§ **Yapılacak Görevler**:
#1 Alıntıda anlatıcı, pandemi hastanesindeki deneyimini aktarırken "Ben bile diyorum" ifadesinin gerekçesini de veriyor. Bu gerekçeyi lütfen bir ila üç cümleyle açıklayın.
#2 Alıntıya göre Dr. Osman Öztürk, Türkiye'de koronavirüse bağlı ölümlerin sayısını ne kadar olarak belirtiyor?

§ **Alıntı**:
İstanbul Tabip Odası Yönetim Kurulu üyesi Dr. Osman Öztürk, Türkiye’de koronavirüse bağlı ölümlerin 30 bin civarında olduğunu söyleyerek “İstanbul yangın yerine döndü. Gerçek sayı, açıklananın iki katı kadar. İstanbul ölüyor, iktidar salgında başarı hikâyesi çıkarmaya çalışıyor, verileri de düşük gösteriyor. Türkiye’nin asıl ihtiyacı yeni bir salgın politikası” diyerek salgında yaşanan gerçek tabloyu gözler önüne sermektedir.

Sağlık Bakanı ise toplum nezdinde hiçbir inandırıcılığı kalmayan günlük koronavirüs tablosunu açıklayarak, sözde kaygılarını dile getirip topu emekçilere atmaktadır. Kısa süre içinde faydasının görülmeyeceği aşı haberleriyle gündemi meşgul eden Sağlık Bakanı, kontrolden çıkan salgını ört bas etme çabasını sürdürmektedir.

Üretimin aksamasını istemeyen AKP-MHP rejimi, göstermelik önlemlerle süreci yönetmeye çalışarak toplumu adeta ateşe atmış durumdadır. Bu ise emekçilerin çalışma, yaşam, sağlık, eğitim, beslenme, barınma gibi temel alanlarda yaşadıkları sorunların daha da büyüyeceği anlamına gelmektedir.

Saray rejimimin toplum yaşamında yarattığı enkaz salgınla beraber daha da artmışken, emekçilerin önünde duran tek seçenek bulunmaktadır. O da tüm bu sorunların kaynağı olan kapitalist sisteme ve onun koşulsuz hizmetkârı saray rejimine karşı örgütlü mücadeleyi büyütmektir.

 

 

 

 

 

Sağlıksız sağlık sistemi

 

Covid-19 testi için eski havalimanına kurulan pandemi hastanesine gittik. Test sonucum negatif çıktı ama ben bile muhtemelen sayısız pozitif vakayla temastan kaçınsam da sosyal mesafe olmadan yan yana durdum. Ben bile diyorum çünkü beni hastaneye götüren yoldaşlar beni korudu. Özellikle genç yoldaş, kendini dezenfekte etmeyi bir an olsun ihmal etmedi ama yine de yoldaşını korumak için riskli olan beklemeleri, gidip, gelmeleri kendisi yaptı.

Özetle yoldaşlarımla birlikte olduğum için ben şanslıydım. Test için ola ki tek başına gelen birinin sinir krizi geçirme ihtimali bile var. Ve negatifse, orada pozitif olma ihtimali oldukça yüksek.

§ **Veri Kayıtları**:
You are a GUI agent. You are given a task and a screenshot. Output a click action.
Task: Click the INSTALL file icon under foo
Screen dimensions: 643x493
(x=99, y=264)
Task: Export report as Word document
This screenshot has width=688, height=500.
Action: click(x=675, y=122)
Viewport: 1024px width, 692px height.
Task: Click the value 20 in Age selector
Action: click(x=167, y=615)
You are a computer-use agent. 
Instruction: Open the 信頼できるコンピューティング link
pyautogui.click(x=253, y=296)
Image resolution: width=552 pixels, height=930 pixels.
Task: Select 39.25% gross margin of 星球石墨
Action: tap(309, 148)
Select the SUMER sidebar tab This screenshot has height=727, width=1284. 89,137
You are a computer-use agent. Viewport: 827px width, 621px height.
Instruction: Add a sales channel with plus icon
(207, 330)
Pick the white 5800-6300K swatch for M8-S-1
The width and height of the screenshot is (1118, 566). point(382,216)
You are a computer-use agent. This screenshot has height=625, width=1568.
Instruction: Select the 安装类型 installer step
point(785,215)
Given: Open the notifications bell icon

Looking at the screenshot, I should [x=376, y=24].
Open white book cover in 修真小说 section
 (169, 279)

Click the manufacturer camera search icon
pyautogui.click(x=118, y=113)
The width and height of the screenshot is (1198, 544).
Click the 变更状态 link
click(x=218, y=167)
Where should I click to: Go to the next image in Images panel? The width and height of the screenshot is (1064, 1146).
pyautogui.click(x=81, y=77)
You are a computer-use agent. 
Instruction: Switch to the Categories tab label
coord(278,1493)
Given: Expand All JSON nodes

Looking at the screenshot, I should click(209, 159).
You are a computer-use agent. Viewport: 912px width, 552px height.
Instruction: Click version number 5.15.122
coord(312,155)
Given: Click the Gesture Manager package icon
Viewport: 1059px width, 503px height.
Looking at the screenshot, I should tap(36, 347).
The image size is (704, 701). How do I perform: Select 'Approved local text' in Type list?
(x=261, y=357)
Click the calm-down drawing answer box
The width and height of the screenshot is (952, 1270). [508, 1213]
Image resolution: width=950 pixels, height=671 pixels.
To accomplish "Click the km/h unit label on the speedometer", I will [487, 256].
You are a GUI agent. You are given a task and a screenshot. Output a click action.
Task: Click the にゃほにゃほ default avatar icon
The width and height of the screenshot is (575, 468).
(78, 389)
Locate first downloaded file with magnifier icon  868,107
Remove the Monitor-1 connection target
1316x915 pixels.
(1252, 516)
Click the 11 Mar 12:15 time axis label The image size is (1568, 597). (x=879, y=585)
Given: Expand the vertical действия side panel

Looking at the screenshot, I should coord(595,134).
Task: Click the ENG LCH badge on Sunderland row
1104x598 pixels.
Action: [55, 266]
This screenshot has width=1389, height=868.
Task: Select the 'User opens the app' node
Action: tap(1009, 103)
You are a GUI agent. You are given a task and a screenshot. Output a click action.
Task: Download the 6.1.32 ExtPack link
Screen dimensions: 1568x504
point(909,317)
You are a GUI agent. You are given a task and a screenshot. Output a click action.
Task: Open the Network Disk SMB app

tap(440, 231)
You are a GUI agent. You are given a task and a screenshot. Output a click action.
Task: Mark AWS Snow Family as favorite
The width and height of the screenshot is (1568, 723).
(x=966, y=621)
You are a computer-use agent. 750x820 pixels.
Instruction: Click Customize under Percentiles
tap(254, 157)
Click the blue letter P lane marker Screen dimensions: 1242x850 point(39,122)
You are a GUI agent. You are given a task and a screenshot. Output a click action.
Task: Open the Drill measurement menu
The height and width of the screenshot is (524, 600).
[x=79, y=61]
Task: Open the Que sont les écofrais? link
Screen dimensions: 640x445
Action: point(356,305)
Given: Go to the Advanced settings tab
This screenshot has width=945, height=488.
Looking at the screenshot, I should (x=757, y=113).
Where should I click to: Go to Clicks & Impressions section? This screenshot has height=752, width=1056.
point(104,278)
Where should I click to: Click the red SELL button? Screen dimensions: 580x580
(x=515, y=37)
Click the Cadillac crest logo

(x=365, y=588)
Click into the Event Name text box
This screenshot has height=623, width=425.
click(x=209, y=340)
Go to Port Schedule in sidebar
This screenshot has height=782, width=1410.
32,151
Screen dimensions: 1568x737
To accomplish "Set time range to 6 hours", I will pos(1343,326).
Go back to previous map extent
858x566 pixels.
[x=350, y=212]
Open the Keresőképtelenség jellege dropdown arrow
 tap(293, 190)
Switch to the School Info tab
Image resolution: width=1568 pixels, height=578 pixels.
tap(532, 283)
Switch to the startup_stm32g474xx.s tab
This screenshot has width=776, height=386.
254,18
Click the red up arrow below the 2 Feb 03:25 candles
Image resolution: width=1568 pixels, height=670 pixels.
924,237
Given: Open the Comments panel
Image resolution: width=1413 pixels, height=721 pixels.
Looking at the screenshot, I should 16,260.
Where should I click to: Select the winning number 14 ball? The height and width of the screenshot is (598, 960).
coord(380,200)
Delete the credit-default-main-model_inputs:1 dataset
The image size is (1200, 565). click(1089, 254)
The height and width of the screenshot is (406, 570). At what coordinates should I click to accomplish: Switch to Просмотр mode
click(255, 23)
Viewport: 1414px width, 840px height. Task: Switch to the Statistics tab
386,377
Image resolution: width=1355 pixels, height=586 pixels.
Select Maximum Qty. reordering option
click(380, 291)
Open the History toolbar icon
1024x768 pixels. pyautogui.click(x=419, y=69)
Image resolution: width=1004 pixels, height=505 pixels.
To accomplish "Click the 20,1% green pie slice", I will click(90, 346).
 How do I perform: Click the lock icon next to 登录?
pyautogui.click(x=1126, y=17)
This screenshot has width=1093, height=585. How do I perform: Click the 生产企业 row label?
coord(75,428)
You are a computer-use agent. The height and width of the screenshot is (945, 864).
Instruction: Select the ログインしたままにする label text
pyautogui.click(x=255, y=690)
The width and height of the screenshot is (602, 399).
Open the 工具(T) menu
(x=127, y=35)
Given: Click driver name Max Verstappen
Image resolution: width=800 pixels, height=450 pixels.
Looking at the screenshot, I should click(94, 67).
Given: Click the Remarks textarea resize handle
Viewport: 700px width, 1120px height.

§ **Alıştırma Cevapları**:
#1 Anlatıcı bu ifadeyi, kendisini hastaneye götüren yoldaşlar onu koruduğu için kullanır. Özellikle genç yoldaş, riskli olan beklemeleri ve gidip gelmeleri yoldaşını korumak için kendisi yapmıştır.

#2 30 bin civarında.